In the context of climate change and the urgent need to reduce greenhouse gas emissions, the impressive capacity of soils to store carbon deserves special attention. Soils alone clearly cannot dramatically reduce the atmospheric greenhouse gas concentrations responsible for global warming. But they can play a vital role, through efforts to preserve the huge carbon stocks found below ground, but also to restore degraded lands, in particular through specific agricultural practices that enable more carbon to be sequestered by soils.
How carbon enters the soil
It all begins with photosynthesis, during which plants fix atmospheric carbon dioxide (CO2) in chloroplasts, which are small, high-chlorophyll cell organelles. This CO2 is associated with molecules of water (H20) through solar energy, and thus produces glucose (carbon-rich molecules) and oxygen (O2). Some of this carbon captured by the plant enters the soil directly through the roots, by root exudation or the renewal of fine roots.

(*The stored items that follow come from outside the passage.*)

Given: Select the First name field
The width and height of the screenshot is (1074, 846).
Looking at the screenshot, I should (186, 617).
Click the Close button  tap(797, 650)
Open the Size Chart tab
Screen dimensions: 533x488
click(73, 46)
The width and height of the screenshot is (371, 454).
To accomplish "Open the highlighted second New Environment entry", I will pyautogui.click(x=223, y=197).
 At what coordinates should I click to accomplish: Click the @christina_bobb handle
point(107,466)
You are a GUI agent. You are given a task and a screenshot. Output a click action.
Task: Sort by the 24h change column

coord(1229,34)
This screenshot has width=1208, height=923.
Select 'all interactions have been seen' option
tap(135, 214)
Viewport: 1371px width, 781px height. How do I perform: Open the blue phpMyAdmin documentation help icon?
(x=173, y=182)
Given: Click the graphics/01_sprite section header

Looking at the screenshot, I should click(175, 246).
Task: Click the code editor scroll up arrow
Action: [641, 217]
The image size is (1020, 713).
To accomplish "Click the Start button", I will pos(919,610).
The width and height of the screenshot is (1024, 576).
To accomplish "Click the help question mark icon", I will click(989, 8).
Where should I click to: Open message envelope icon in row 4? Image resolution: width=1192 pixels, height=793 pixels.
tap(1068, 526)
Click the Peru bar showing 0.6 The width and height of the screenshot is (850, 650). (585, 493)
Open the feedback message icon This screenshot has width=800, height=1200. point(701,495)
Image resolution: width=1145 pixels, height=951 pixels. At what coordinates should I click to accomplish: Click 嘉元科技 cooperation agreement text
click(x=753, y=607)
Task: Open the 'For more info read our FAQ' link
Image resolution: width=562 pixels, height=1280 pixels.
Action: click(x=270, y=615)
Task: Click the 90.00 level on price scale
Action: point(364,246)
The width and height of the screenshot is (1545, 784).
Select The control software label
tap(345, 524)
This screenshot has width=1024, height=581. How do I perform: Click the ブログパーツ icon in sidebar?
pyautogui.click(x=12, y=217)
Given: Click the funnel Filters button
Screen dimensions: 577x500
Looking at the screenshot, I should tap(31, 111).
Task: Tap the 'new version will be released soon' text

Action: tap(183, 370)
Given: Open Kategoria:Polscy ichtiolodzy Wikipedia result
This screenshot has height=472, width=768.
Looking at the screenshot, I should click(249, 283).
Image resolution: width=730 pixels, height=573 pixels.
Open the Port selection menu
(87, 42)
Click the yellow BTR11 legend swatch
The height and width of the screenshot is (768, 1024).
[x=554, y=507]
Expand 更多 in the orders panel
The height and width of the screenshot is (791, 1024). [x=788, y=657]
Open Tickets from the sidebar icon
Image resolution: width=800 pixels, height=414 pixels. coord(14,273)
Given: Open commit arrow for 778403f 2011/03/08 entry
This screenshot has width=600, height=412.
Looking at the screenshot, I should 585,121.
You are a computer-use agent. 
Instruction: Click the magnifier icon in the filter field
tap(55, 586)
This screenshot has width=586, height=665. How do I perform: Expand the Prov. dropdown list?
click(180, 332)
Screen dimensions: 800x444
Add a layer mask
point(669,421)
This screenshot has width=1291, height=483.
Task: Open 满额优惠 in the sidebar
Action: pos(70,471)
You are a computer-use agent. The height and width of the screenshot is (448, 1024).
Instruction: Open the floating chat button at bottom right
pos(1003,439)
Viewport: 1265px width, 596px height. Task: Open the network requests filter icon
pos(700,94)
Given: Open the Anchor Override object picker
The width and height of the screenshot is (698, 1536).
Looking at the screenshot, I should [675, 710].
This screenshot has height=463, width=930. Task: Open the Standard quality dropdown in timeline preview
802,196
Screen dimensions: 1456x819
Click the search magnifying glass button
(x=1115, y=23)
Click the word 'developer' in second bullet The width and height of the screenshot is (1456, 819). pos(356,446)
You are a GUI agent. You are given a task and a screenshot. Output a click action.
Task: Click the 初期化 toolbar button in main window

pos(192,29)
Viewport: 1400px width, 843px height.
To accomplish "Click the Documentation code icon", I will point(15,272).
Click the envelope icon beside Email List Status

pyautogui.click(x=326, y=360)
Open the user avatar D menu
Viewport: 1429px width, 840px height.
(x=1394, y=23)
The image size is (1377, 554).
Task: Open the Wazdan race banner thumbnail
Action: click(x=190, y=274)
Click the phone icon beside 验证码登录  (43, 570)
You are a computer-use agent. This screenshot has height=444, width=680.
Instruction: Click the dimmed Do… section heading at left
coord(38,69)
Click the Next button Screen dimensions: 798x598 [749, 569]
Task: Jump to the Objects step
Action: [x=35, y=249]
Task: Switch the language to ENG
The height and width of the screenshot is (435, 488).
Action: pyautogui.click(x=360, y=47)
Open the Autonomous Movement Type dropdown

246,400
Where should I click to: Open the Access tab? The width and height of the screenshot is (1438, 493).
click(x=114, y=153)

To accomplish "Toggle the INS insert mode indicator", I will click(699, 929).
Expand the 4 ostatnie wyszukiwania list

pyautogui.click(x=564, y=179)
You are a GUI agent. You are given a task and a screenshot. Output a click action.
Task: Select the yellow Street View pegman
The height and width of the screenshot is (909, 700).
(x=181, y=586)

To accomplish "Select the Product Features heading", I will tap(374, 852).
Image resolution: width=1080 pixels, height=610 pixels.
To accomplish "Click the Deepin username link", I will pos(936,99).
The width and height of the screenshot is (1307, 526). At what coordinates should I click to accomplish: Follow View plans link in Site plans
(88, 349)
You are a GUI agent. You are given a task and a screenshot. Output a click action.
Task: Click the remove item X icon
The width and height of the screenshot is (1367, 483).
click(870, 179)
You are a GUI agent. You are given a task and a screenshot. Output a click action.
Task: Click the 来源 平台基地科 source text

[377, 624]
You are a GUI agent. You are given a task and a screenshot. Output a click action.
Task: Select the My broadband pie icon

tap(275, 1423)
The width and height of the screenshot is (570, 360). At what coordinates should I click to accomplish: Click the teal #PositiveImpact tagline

Carbon can also enter the soil when dead leaves fall from plants or when crop residues are left on fields. When they fall, these high-carbon leaves cover the soil, decompose, are ingested by bacteria, fungi and earthworms, and are ultimately transformed into soil organic matter. Some animals can also accelerate the process of transferring carbon to the soil, such as fungus-growing termites, which transport plant residues to their mounds, where symbiosis with fungi makes them more digestible for the termites.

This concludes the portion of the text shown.